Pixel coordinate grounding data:
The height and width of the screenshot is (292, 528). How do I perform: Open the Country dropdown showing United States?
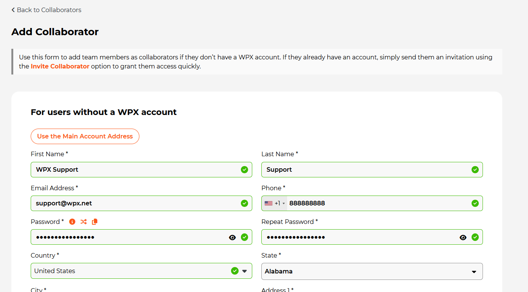133,271
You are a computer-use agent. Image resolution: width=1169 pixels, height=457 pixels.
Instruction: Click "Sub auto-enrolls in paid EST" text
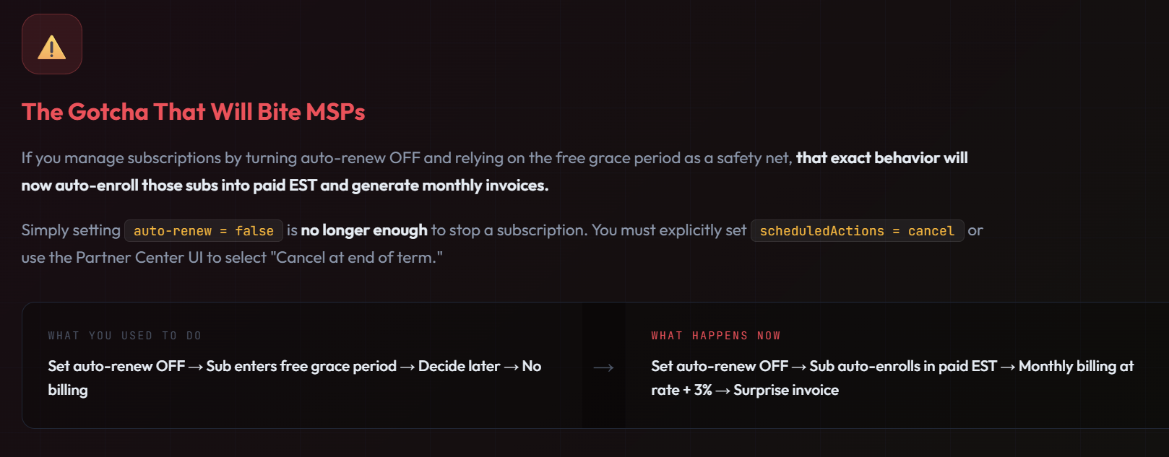click(902, 366)
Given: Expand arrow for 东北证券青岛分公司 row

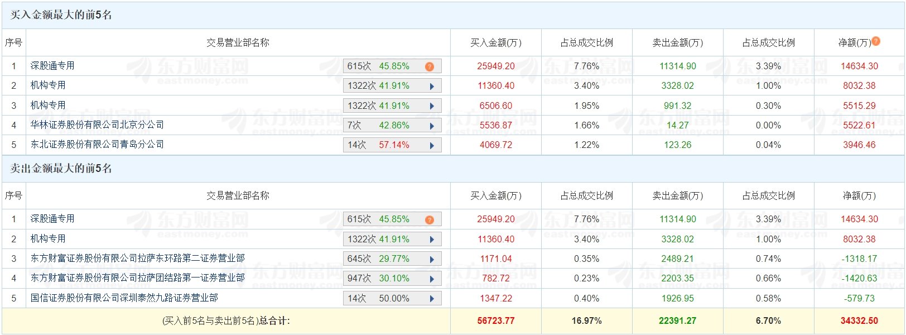Looking at the screenshot, I should coord(432,146).
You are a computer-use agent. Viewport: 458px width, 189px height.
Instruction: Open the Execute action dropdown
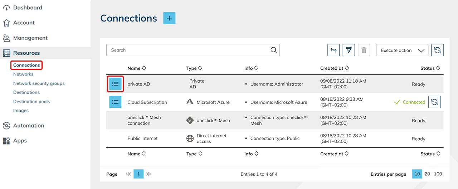[x=402, y=50]
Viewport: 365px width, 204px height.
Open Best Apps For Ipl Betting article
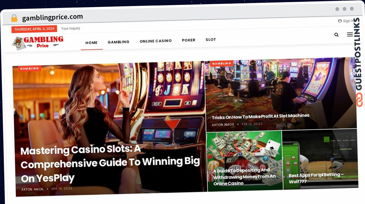[316, 178]
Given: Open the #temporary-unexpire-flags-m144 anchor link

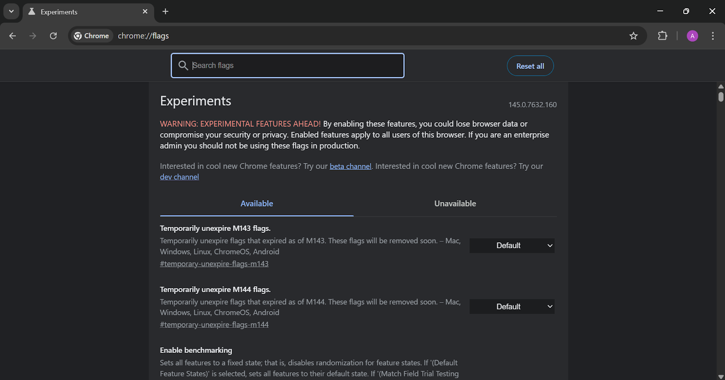Looking at the screenshot, I should [x=214, y=325].
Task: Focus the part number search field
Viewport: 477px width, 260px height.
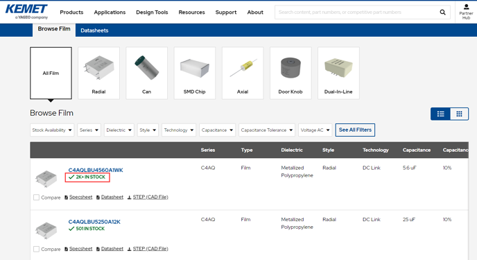Action: coord(356,12)
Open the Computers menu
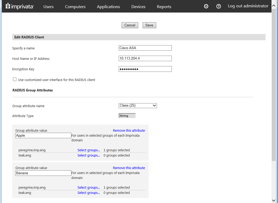The width and height of the screenshot is (278, 203). pos(75,7)
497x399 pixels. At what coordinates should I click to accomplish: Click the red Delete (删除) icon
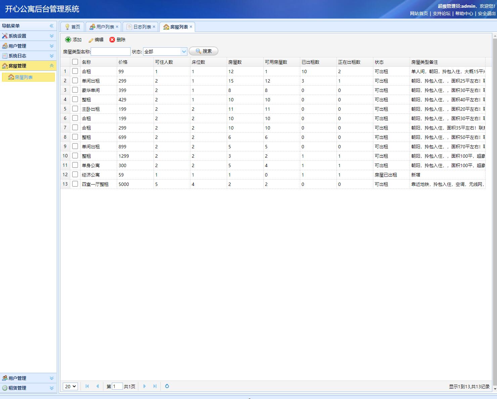pyautogui.click(x=112, y=40)
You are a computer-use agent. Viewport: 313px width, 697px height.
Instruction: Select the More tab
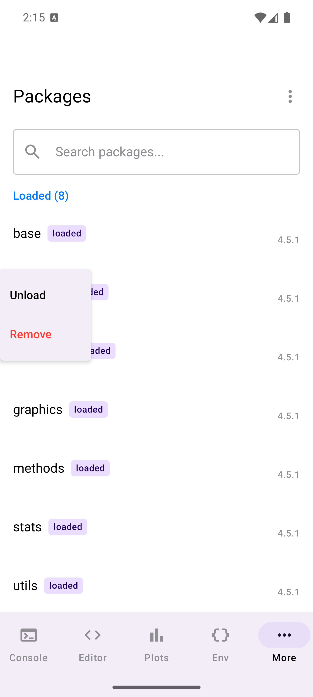coord(284,645)
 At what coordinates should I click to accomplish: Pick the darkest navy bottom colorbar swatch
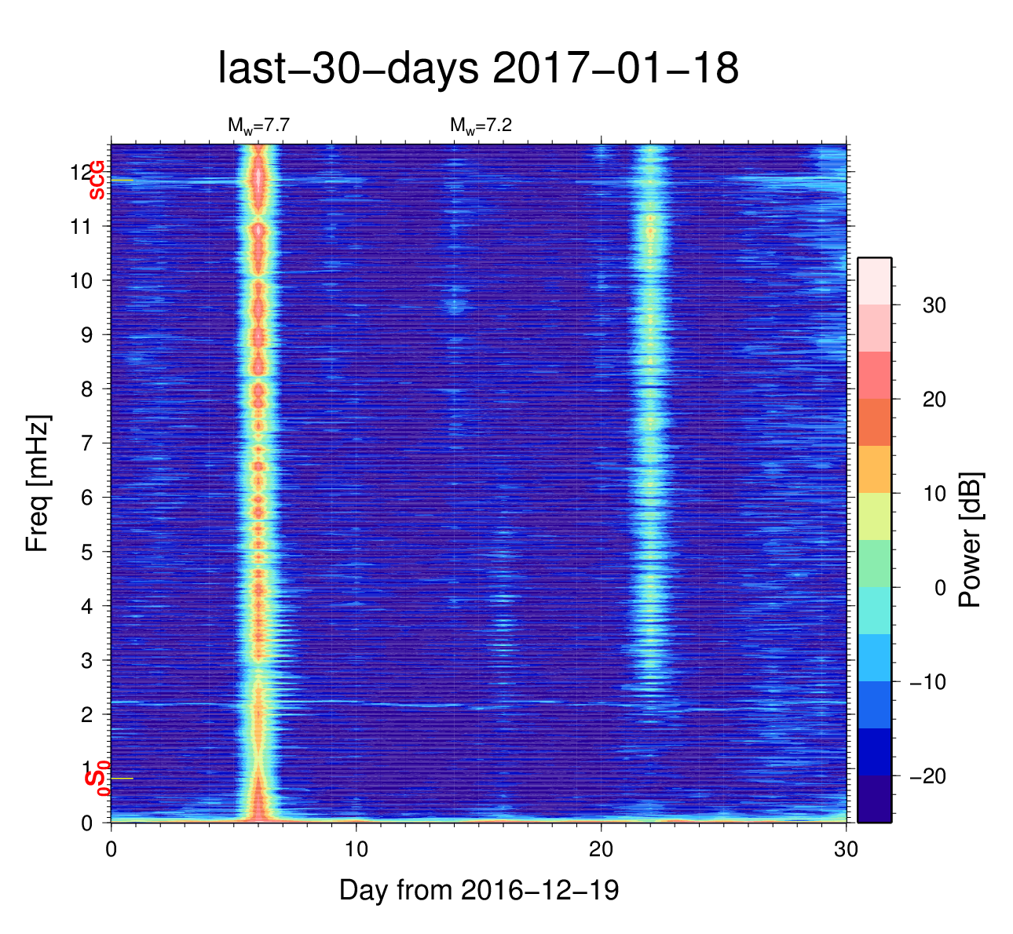pos(874,799)
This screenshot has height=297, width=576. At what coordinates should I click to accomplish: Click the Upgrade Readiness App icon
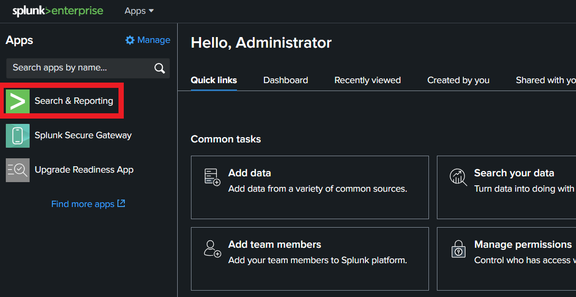[17, 170]
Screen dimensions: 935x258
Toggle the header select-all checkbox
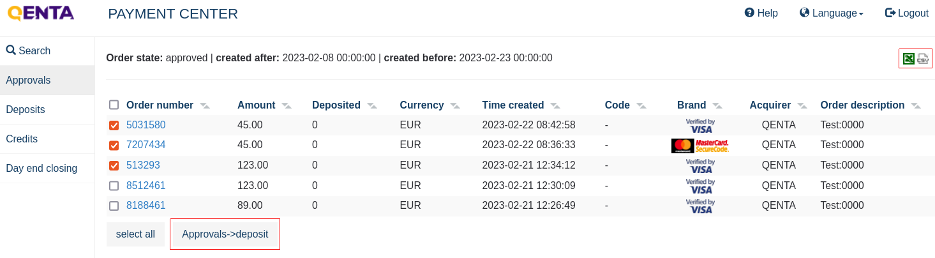[114, 105]
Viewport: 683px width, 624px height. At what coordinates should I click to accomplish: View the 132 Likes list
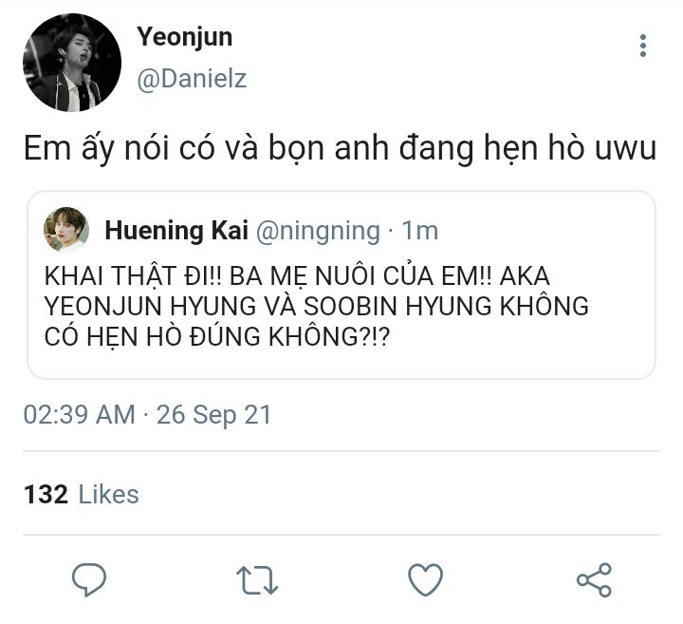tap(82, 495)
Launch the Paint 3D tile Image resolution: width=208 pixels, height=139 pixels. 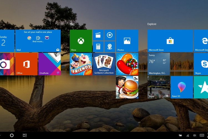click(x=182, y=87)
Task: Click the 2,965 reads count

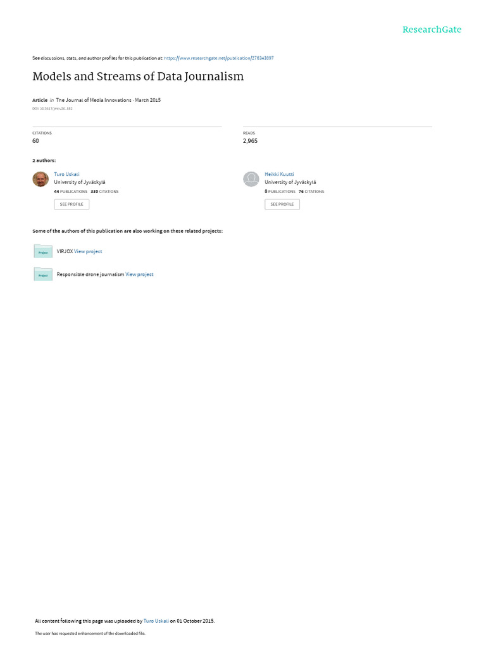Action: click(250, 141)
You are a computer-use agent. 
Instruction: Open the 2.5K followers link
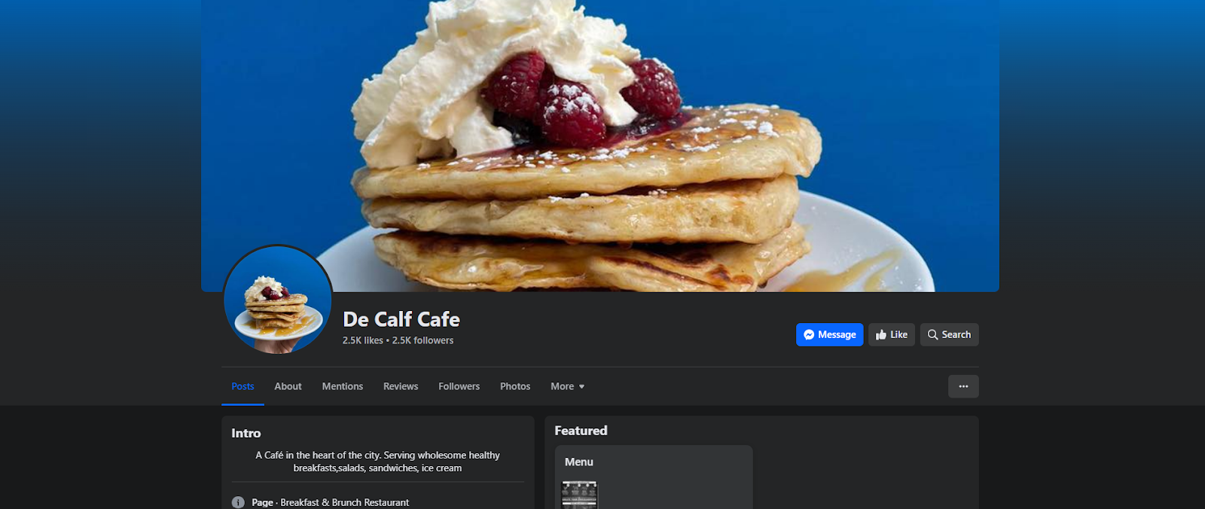423,340
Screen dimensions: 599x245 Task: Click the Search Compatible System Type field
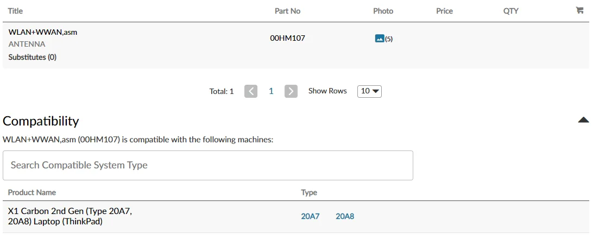tap(207, 165)
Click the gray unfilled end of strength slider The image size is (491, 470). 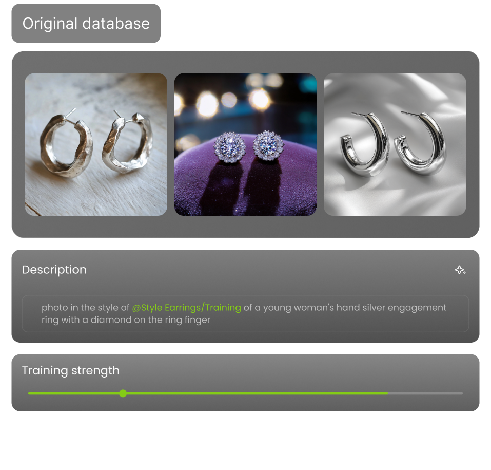[x=425, y=393]
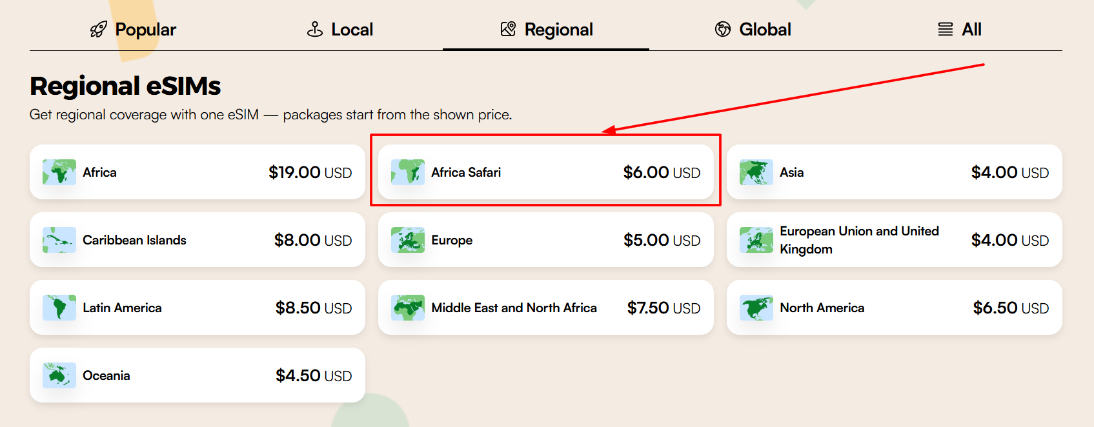Click the Europe map icon

point(408,240)
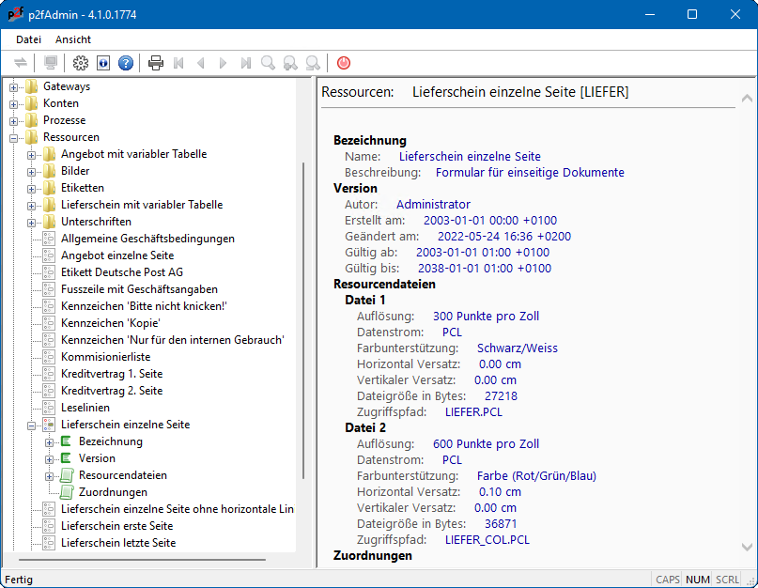This screenshot has height=588, width=758.
Task: Click the red power icon
Action: 344,63
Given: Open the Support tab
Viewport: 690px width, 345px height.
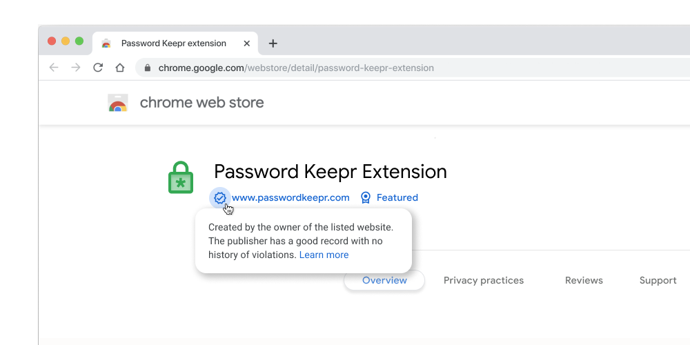Looking at the screenshot, I should (x=658, y=280).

■ WORK INSTRUCTION: Show all lines from the data above in which the word "agent" appears.

■ WRITTEN SOLUTION:
You are a computer-use agent. Image resolution: width=1169 pixels, height=457 pixels.
You are a computer-use agent. Viewport: 458px width, 189px height.
You are a computer-use agent. Viewport: 313px width, 697px height.
You are a computer-use agent. 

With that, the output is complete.